— Start of SOURCE EXCERPT —
Further, the process in the speech emotion change recognizing step S 130 may be implemented by various matching algorithms. For example, Figure 2 is a flow chart illustrating an implementing example of the speech emotion change recognizing step S 130 of Figure 1. As shown in Figure 2, at the normalizing step S210, the speech emotion features of the window set are normalized. Next, at the Euclidean distance calculating step S220, an Euclidean distance between the normalized speech emotion features of the window set and each of the plurality of speech emotion feature change templates stored in the speech emotion feature change database is calculated. Then, at the determining step S230, a speech emotion feature change template whose Euclidean distance with the normalized speech emotion features of the window set is the smallest and less than a predetermined threshold is determined as the matching speech emotion feature change template. For example, the exemplary speech emotion change template in the speech emotion change template table (b) of Figure 7 is determined as the matching speech emotion feature change template of the speech data in Figure 3 through the above matching process, and thus the speech emotion feature change of the speech data in Figure 3 is recognized as "Calm -> Angry".

Preferably, in order to enhance the matching performance, the speech emotion change recognizing step S 130 in Figure 1 may be performed only if there is any one of speech emotion feature changes between neighboring windows in the window set exceeding a predetermined threshold.

Optionally, the method may further comprise a speech emotion recognizing step of recognizing speech emotions of respective windows in the window set according to a recognition result of speech emotion change in the window set. For example, when the speech emotion feature change of the speech data in Figure 3 is recognized as "Calm -> Angry", the speech emotion features of respective windows of the speech segment (a) may be recognized as "Calm" and the speech emotion features of respective windows of the speech segment (b) may be recognized as "Angry".

The method of recognizing a speech emotion change of a speaker from speech data of the speaker according to an embodiment of the invention has been detailed above with reference to the drawings. An apparatus for recognizing a speech emotion change of a speaker from speech data of the speaker according to an embodiment of the invention will be described below with reference to the drawings.

Figure 8 is a block diagram illustrating a construction of an apparatus for recognizing a speech emotion change of a speaker from speech data of the speaker according to an embodiment of the invention. As shown in Figure 8, the apparatus 800 may include a window dividing means 810, a window speech emotion feature calculating means 820 and a speech emotion change recognizing means 830.

The window dividing means 810 may divide the speech data of the speaker into a plurality of windows by a window width.
— End of SOURCE EXCERPT —
EXERCISE 1: Repeat a passage from the excerpt on speech emotion change recognition word for word, starting at "The method of" and ending after "a window width.".
EXERCISE 2: Resume the excerpt on speech emotion change recognition after its final sentence and keep writing it.
The records that follow are separate material, unrelated to the excerpt on speech emotion change recognition.
— Start of ENTRIES —
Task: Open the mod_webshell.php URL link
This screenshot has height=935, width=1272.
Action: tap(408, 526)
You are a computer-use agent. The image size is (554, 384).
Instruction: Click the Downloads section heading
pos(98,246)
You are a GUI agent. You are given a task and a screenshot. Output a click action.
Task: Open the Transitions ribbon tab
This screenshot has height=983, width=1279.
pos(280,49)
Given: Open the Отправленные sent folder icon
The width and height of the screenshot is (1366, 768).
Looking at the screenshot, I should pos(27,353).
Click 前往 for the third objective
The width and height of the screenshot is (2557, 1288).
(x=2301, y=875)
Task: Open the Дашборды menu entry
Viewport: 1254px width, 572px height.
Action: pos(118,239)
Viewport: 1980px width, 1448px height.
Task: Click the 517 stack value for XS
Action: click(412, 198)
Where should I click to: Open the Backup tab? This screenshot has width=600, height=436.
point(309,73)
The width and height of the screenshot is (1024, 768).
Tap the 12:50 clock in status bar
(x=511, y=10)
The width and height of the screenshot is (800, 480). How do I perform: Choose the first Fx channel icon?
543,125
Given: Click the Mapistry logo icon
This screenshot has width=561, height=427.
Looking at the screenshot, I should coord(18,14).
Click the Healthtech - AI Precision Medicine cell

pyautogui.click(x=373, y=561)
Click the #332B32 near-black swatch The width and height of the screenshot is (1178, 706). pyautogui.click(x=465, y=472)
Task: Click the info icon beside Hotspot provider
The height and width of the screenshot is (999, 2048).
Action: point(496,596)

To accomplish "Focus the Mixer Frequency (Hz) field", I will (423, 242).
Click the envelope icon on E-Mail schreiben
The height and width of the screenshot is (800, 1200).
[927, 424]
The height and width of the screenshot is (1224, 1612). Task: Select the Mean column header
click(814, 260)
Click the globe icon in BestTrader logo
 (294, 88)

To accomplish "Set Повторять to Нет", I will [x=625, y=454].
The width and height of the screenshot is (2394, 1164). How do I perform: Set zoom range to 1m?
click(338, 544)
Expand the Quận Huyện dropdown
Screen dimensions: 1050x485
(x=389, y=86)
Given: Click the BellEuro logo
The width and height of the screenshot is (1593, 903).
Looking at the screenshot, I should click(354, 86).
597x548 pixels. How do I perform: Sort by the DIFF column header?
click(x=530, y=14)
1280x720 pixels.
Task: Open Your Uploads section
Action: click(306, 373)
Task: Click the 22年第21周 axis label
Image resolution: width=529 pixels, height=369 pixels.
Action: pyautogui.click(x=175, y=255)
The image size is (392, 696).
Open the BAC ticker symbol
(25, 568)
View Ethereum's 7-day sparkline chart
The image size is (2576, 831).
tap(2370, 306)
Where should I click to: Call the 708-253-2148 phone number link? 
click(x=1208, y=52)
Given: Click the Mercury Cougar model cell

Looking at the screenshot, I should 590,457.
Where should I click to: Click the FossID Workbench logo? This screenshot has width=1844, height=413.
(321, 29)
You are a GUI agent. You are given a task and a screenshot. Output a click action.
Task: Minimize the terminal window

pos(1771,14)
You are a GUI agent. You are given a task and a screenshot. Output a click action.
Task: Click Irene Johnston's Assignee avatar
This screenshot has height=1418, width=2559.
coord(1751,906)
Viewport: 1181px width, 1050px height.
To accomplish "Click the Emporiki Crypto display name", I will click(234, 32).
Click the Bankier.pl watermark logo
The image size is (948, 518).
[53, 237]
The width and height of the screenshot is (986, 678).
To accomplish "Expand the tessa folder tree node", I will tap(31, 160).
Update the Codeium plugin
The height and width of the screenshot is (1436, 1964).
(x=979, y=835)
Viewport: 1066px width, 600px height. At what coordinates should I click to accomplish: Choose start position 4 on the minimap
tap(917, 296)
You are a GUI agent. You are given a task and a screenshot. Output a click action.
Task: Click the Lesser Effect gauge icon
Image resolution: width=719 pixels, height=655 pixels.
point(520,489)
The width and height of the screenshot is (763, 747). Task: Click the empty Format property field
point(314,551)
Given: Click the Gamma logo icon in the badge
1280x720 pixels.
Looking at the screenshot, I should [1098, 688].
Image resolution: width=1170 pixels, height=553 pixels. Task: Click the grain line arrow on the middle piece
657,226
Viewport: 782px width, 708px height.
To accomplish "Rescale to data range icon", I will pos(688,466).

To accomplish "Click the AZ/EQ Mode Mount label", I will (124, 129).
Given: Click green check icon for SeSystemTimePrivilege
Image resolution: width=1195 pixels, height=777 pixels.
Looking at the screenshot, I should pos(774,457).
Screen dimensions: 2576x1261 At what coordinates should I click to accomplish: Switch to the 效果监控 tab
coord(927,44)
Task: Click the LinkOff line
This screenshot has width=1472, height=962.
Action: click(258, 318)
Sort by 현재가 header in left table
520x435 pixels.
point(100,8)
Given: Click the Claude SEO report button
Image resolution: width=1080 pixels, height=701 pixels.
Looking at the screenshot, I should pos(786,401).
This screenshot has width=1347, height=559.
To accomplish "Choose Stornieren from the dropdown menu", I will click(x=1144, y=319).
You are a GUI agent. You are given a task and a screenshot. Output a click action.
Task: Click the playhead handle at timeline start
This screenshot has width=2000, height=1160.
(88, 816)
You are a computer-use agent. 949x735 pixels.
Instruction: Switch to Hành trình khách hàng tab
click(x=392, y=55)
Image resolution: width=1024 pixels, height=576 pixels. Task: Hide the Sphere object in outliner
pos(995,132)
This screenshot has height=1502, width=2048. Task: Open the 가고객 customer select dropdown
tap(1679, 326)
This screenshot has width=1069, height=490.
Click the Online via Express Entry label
— End of ENTRIES —
EXPECTED ANSWER 1:
The method of recognizing a speech emotion change of a speaker from speech data of the speaker according to an embodiment of the invention has been detailed above with reference to the drawings. An apparatus for recognizing a speech emotion change of a speaker from speech data of the speaker according to an embodiment of the invention will be described below with reference to the drawings.

Figure 8 is a block diagram illustrating a construction of an apparatus for recognizing a speech emotion change of a speaker from speech data of the speaker according to an embodiment of the invention. As shown in Figure 8, the apparatus 800 may include a window dividing means 810, a window speech emotion feature calculating means 820 and a speech emotion change recognizing means 830.

The window dividing means 810 may divide the speech data of the speaker into a plurality of windows by a window width.

EXPECTED ANSWER 2:
The window speech emotion feature calculating means 820 may calculate a speech emotion feature for each of the plurality of windows.

The speech emotion change recognizing means 830 may recognize the speech emotion change of the speaker for a window set consisting of at least two contiguous windows by comparing the speech emotion features of the window set with each of a plurality of speech emotion feature change templates stored in a speech emotion feature change database to find out a speech emotion feature change template which matches the speech emotion features of the window set.

Figure 9 is a block diagram illustrating an exemplary construction of the speech emotion change recognizing means 830 of Figure 8. In the example, the speech emotion change recognizing means 830 may include a normalizing means 910, an Euclidean distance calculating means 920 and a determining means 930. The normalizing means 910 may normalize the speech emotion features of the window set. The Euclidean distance calculating means 920 may calculate an Euclidean distance between the normalized speech emotion features of the window set and each of the plurality of speech emotion feature change templates stored in the speech emotion feature change database. The determining means 930 may determine a speech emotion feature change template whose Euclidean distance with the normalized speech emotion features of the window set is the smallest and less than a predetermined threshold as the matching speech emotion feature change template.

Optionally, the apparatus 800 may further comprise a speech emotion recognizing means for recognizing speech emotions of respective windows in the window set according to a recognition result of speech emotion change in the window set.

How to implement the functions of the respective components of the apparatus 800 in Figure 8 can be apparent upon the review of the descriptions of the corresponding processes as presented above, and therefore repeated descriptions thereof will be omitted here. As can be apparent from the above, according to the technical solution of the present invention, it is possible to accurately recognize a speech emotion change of a speaker from speech data of the speaker.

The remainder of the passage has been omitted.